## Task to complete
Would you transcribe the data word for word?

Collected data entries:
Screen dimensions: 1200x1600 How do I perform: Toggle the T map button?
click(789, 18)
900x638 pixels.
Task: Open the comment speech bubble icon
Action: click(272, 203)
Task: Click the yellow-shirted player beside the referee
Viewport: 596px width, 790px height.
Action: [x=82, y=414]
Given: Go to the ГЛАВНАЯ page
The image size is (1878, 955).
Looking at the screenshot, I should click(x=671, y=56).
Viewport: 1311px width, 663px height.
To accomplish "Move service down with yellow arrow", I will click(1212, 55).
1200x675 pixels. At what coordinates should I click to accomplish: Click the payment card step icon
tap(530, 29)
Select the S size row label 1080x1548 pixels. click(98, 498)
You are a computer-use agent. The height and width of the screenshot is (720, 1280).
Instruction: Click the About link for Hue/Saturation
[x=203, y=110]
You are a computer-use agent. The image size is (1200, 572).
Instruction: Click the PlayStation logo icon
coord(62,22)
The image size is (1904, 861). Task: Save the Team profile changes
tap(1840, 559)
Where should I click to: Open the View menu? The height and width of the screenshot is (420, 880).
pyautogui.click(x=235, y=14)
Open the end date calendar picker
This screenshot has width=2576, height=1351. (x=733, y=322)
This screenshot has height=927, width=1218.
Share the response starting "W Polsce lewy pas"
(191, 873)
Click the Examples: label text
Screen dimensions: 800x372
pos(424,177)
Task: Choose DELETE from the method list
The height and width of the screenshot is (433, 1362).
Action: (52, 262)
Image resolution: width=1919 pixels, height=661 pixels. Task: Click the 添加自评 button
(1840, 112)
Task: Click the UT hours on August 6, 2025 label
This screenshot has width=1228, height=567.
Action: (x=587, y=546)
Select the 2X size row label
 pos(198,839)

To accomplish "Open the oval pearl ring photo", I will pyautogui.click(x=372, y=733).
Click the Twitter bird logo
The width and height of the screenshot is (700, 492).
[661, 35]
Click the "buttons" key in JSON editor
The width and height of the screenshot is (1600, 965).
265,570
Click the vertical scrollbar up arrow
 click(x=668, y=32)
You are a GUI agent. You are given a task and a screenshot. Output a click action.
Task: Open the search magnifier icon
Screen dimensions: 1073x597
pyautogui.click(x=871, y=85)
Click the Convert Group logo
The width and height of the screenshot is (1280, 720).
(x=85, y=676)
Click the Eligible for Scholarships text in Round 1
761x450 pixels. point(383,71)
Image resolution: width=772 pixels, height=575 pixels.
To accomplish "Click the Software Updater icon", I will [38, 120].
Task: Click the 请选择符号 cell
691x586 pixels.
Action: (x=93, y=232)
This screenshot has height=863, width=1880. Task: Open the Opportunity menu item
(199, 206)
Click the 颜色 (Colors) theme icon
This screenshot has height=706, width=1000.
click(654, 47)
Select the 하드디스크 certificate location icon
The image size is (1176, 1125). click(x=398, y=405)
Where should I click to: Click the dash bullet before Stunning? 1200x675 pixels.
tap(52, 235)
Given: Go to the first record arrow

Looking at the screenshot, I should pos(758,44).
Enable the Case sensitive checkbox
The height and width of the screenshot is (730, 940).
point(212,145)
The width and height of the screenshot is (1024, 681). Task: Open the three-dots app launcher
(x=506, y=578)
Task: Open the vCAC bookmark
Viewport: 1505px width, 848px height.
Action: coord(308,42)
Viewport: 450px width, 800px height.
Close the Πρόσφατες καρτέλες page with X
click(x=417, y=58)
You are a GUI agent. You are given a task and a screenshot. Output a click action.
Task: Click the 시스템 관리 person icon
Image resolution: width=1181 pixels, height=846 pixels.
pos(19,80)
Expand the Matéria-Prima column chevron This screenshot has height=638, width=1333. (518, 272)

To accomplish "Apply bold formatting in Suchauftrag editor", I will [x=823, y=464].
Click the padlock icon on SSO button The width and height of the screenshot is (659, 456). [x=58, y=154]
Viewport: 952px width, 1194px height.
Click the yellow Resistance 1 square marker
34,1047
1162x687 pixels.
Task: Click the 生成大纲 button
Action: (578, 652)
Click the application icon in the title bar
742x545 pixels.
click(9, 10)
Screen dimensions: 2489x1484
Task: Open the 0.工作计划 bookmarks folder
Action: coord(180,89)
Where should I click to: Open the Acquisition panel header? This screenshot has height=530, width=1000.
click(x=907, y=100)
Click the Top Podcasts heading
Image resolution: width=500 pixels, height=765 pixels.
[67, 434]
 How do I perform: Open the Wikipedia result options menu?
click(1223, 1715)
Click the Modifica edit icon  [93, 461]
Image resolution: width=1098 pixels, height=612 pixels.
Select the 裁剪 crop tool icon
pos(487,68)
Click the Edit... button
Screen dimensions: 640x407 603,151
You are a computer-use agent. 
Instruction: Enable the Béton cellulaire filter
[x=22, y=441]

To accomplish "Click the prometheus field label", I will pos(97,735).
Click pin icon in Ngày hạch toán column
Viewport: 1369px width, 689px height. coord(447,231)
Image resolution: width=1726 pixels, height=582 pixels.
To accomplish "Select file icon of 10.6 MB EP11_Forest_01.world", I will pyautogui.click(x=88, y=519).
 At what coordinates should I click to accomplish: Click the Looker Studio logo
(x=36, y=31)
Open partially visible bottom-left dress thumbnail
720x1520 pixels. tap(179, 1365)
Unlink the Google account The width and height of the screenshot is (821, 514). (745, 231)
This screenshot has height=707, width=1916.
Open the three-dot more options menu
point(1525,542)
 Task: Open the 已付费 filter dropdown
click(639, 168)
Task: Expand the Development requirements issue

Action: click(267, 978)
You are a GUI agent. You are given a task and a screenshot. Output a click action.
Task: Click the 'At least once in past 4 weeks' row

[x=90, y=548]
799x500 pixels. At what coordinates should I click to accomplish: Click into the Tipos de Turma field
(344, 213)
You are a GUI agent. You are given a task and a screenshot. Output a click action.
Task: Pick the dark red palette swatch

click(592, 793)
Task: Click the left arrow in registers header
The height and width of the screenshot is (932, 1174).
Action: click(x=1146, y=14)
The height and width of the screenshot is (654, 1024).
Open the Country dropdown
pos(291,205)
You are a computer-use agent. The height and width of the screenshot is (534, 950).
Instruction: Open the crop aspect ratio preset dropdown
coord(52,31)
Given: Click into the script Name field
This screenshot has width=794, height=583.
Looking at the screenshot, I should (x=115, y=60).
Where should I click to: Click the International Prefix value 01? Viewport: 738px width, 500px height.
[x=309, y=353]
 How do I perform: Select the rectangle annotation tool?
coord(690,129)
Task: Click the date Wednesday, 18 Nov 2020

## Task output
Screen dimensions: 1200x1600 How do I perform: Toggle the T map button?
click(789, 18)
900x638 pixels.
Task: Open the comment speech bubble icon
Action: click(272, 203)
Task: Click the yellow-shirted player beside the referee
Viewport: 596px width, 790px height.
Action: [x=82, y=414]
Given: Go to the ГЛАВНАЯ page
The image size is (1878, 955).
Looking at the screenshot, I should click(x=671, y=56).
Viewport: 1311px width, 663px height.
To accomplish "Move service down with yellow arrow", I will click(1212, 55).
1200x675 pixels. At what coordinates should I click to accomplish: Click the payment card step icon
tap(530, 29)
Select the S size row label 1080x1548 pixels. click(98, 498)
You are a computer-use agent. The height and width of the screenshot is (720, 1280).
Instruction: Click the About link for Hue/Saturation
[x=203, y=110]
You are a computer-use agent. The image size is (1200, 572).
Instruction: Click the PlayStation logo icon
coord(62,22)
The image size is (1904, 861). Task: Save the Team profile changes
tap(1840, 559)
Where should I click to: Open the View menu? The height and width of the screenshot is (420, 880).
pyautogui.click(x=235, y=14)
Open the end date calendar picker
This screenshot has width=2576, height=1351. (x=733, y=322)
This screenshot has height=927, width=1218.
Share the response starting "W Polsce lewy pas"
(191, 873)
Click the Examples: label text
Screen dimensions: 800x372
pos(424,177)
Task: Choose DELETE from the method list
The height and width of the screenshot is (433, 1362).
Action: (52, 262)
Image resolution: width=1919 pixels, height=661 pixels. Task: Click the 添加自评 button
(1840, 112)
Task: Click the UT hours on August 6, 2025 label
This screenshot has width=1228, height=567.
Action: (x=587, y=546)
Select the 2X size row label
 pos(198,839)

To accomplish "Open the oval pearl ring photo", I will pyautogui.click(x=372, y=733).
Click the Twitter bird logo
The width and height of the screenshot is (700, 492).
[661, 35]
Click the "buttons" key in JSON editor
The width and height of the screenshot is (1600, 965).
265,570
Click the vertical scrollbar up arrow
 click(x=668, y=32)
You are a GUI agent. You are given a task and a screenshot. Output a click action.
Task: Open the search magnifier icon
Screen dimensions: 1073x597
pyautogui.click(x=871, y=85)
Click the Convert Group logo
The width and height of the screenshot is (1280, 720).
(x=85, y=676)
Click the Eligible for Scholarships text in Round 1
761x450 pixels. point(383,71)
Image resolution: width=772 pixels, height=575 pixels.
To accomplish "Click the Software Updater icon", I will [38, 120].
Task: Click the 请选择符号 cell
691x586 pixels.
Action: (x=93, y=232)
This screenshot has height=863, width=1880. Task: Open the Opportunity menu item
(199, 206)
Click the 颜色 (Colors) theme icon
This screenshot has height=706, width=1000.
click(654, 47)
Select the 하드디스크 certificate location icon
The image size is (1176, 1125). click(x=398, y=405)
Where should I click to: Click the dash bullet before Stunning? 1200x675 pixels.
tap(52, 235)
Given: Go to the first record arrow

Looking at the screenshot, I should pos(758,44).
Enable the Case sensitive checkbox
The height and width of the screenshot is (730, 940).
point(212,145)
The width and height of the screenshot is (1024, 681). Task: Open the three-dots app launcher
(x=506, y=578)
Task: Open the vCAC bookmark
Viewport: 1505px width, 848px height.
Action: coord(308,42)
Viewport: 450px width, 800px height.
Close the Πρόσφατες καρτέλες page with X
click(x=417, y=58)
You are a GUI agent. You are given a task and a screenshot. Output a click action.
Task: Click the 시스템 관리 person icon
Image resolution: width=1181 pixels, height=846 pixels.
pos(19,80)
Expand the Matéria-Prima column chevron This screenshot has height=638, width=1333. (518, 272)

To accomplish "Apply bold formatting in Suchauftrag editor", I will [x=823, y=464].
Click the padlock icon on SSO button The width and height of the screenshot is (659, 456). [x=58, y=154]
Viewport: 952px width, 1194px height.
Click the yellow Resistance 1 square marker
34,1047
1162x687 pixels.
Task: Click the 生成大纲 button
Action: (578, 652)
Click the application icon in the title bar
742x545 pixels.
click(9, 10)
Screen dimensions: 2489x1484
Task: Open the 0.工作计划 bookmarks folder
Action: coord(180,89)
Where should I click to: Open the Acquisition panel header? This screenshot has height=530, width=1000.
click(x=907, y=100)
Click the Top Podcasts heading
Image resolution: width=500 pixels, height=765 pixels.
[67, 434]
 How do I perform: Open the Wikipedia result options menu?
click(1223, 1715)
Click the Modifica edit icon  [93, 461]
Image resolution: width=1098 pixels, height=612 pixels.
Select the 裁剪 crop tool icon
pos(487,68)
Click the Edit... button
Screen dimensions: 640x407 603,151
You are a computer-use agent. 
Instruction: Enable the Béton cellulaire filter
[x=22, y=441]

To accomplish "Click the prometheus field label", I will pos(97,735).
Click pin icon in Ngày hạch toán column
Viewport: 1369px width, 689px height. coord(447,231)
Image resolution: width=1726 pixels, height=582 pixels.
To accomplish "Select file icon of 10.6 MB EP11_Forest_01.world", I will pyautogui.click(x=88, y=519).
 At what coordinates should I click to accomplish: Click the Looker Studio logo
(x=36, y=31)
Open partially visible bottom-left dress thumbnail
720x1520 pixels. tap(179, 1365)
Unlink the Google account The width and height of the screenshot is (821, 514). (745, 231)
This screenshot has height=707, width=1916.
Open the three-dot more options menu
point(1525,542)
 Task: Open the 已付费 filter dropdown
click(639, 168)
Task: Expand the Development requirements issue

Action: click(267, 978)
You are a GUI agent. You are given a task and a screenshot. Output a click action.
Task: Click the 'At least once in past 4 weeks' row

[x=90, y=548]
799x500 pixels. At what coordinates should I click to accomplish: Click into the Tipos de Turma field
(344, 213)
You are a GUI agent. You are given a task and a screenshot. Output a click action.
Task: Pick the dark red palette swatch

click(592, 793)
Task: Click the left arrow in registers header
The height and width of the screenshot is (932, 1174).
Action: click(x=1146, y=14)
The height and width of the screenshot is (654, 1024).
Open the Country dropdown
pos(291,205)
You are a computer-use agent. The height and width of the screenshot is (534, 950).
Instruction: Open the crop aspect ratio preset dropdown
coord(52,31)
Given: Click into the script Name field
This screenshot has width=794, height=583.
Looking at the screenshot, I should (x=115, y=60).
Where should I click to: Click the International Prefix value 01? Viewport: 738px width, 500px height.
[x=309, y=353]
 How do I perform: Select the rectangle annotation tool?
coord(690,129)
Task: Click the date Wednesday, 18 Nov 2020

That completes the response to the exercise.